To parse an XML to a Julia dictionary we can use the XMLDict package
using XMLDict
dict = parse_xml(String(response.body))
You can save directly the XML String to file
xdoc = parse_string(esearch)
save_file(xdoc, "./file.xml")
Save eseach/efetch responses
Save PMIDs to MySQL
If we are only interseted in saving a list of PMIDs associated with a query, we can do so as follows
dbname = "entrez_test"
host = "127.0.0.1";
user = "root"
pwd = ""
#Collect PMIDs from esearch result
ids = Array{Int64,1}()
for id_node in esearch_dict["IdList"]["Id"]
push!(ids, parse(Int64, id_node))
end
# Initialize or connect to database
const conn = DBUtils.init_mysql_database(host, user, pwd, dbname)
# Create `article` table to store pmids
PubMed.create_pmid_table!(conn)
#Save pmids
PubMed.save_pmids!(conn, ids)
#query the article table to explore list of pmids
all_pmids = BioMedQuery.PubMed.all_pmids(conn)

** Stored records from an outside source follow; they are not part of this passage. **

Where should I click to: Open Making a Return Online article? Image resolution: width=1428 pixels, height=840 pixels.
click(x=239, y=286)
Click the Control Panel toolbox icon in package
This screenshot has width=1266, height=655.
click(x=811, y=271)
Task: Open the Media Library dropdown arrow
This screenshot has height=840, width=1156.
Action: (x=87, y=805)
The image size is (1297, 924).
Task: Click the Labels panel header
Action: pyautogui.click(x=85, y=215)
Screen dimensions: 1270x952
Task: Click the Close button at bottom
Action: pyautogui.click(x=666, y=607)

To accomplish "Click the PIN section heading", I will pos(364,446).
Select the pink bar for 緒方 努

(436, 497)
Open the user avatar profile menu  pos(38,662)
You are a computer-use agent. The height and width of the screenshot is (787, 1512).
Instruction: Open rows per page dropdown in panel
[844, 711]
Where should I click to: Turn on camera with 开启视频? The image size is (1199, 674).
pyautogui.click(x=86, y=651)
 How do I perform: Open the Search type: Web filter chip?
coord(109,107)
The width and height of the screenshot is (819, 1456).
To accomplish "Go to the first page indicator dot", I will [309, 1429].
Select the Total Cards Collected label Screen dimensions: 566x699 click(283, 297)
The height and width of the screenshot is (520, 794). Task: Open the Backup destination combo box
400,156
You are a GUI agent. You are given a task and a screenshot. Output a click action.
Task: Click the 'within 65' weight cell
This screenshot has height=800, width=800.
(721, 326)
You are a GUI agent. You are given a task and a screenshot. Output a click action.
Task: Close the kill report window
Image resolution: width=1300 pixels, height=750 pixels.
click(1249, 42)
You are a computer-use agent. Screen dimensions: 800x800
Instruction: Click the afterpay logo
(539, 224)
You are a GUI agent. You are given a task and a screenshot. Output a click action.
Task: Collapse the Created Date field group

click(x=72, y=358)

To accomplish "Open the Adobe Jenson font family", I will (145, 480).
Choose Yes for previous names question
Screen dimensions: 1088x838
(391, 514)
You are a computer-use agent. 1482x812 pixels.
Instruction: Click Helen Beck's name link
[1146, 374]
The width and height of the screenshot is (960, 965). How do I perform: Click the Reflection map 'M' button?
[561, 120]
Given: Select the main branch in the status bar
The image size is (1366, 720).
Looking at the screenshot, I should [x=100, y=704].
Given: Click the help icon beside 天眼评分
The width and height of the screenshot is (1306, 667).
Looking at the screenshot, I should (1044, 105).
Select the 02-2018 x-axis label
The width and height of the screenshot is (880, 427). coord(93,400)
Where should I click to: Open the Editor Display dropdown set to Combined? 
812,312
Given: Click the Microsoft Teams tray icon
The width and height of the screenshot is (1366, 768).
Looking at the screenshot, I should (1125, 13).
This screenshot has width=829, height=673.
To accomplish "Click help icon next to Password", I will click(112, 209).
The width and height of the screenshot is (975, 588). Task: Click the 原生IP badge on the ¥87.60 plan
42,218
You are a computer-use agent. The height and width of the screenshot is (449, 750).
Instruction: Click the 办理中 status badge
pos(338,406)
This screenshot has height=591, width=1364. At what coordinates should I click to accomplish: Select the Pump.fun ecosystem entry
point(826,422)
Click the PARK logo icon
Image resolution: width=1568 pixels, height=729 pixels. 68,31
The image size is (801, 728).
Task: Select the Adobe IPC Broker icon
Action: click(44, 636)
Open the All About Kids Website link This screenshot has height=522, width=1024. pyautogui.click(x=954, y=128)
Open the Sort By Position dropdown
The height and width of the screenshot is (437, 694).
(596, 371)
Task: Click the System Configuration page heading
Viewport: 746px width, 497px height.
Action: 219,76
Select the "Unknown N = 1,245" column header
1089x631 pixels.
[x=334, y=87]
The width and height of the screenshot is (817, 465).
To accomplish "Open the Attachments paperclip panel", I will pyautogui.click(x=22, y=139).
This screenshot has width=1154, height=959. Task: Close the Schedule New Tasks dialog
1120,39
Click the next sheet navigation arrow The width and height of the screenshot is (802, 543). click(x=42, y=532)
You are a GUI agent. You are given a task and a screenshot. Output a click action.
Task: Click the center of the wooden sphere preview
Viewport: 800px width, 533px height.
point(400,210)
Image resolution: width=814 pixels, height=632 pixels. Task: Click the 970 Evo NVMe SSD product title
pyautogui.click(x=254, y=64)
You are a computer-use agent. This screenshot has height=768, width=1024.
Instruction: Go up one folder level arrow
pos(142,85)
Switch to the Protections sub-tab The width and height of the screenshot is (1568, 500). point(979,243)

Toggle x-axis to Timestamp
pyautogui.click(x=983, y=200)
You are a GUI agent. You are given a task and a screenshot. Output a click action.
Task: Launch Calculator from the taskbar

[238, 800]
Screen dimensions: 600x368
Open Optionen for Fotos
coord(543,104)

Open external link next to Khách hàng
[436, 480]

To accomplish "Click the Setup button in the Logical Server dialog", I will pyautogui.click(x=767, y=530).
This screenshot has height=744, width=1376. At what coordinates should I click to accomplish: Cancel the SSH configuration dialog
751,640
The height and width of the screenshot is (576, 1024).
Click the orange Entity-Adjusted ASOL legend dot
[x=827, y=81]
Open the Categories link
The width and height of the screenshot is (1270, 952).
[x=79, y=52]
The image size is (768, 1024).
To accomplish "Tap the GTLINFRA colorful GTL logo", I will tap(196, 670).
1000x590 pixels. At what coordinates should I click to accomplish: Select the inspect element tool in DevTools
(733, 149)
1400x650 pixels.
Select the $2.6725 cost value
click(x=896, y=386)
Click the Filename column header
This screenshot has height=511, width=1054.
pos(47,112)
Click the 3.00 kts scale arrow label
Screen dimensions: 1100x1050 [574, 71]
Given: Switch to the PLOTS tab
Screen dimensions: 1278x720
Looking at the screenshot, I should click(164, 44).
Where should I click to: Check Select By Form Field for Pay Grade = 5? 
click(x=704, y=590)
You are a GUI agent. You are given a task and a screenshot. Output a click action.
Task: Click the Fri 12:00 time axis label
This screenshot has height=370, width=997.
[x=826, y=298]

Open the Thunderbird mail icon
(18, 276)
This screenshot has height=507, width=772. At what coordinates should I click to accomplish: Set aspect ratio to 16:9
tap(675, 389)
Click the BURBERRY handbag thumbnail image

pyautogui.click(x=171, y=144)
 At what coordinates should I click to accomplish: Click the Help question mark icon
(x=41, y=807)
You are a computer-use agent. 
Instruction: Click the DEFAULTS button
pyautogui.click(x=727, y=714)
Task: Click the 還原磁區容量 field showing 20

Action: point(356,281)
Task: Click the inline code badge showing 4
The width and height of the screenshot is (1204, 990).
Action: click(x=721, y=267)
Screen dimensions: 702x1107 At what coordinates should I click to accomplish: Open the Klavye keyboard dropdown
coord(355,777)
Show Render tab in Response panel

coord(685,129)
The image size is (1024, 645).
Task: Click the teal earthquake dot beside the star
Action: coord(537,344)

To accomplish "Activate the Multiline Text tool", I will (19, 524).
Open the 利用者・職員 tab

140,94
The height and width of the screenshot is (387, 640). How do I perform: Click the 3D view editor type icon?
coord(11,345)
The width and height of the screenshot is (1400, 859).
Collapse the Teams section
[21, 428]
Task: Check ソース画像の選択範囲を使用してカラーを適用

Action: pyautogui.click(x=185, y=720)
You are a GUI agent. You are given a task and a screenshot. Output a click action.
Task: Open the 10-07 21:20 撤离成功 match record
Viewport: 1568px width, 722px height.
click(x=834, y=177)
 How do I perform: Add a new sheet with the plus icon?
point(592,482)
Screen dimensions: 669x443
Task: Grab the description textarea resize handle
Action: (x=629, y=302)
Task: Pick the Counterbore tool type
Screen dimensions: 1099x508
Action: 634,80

Export efetch response as EndNote citation file
We can export the information returned by efetch as and EndNote/BibTex library file
citation = PubMed.CitationOutput("endnote", "./citations_temp.endnote", true)
nsucceses = PubMed.save_efetch!(citation, efetch_doc, verbose)
Save efetch response to MySQL database
Save the information returned by efetch to a MySQL database
dbname = "efetch_test"
host = "127.0.0.1";
user = "root"
pwd = ""
# Save results of efetch to database and cleanup intermediate CSV files
const conn = DBUtils.init_mysql_database(host, user, pwd, dbname)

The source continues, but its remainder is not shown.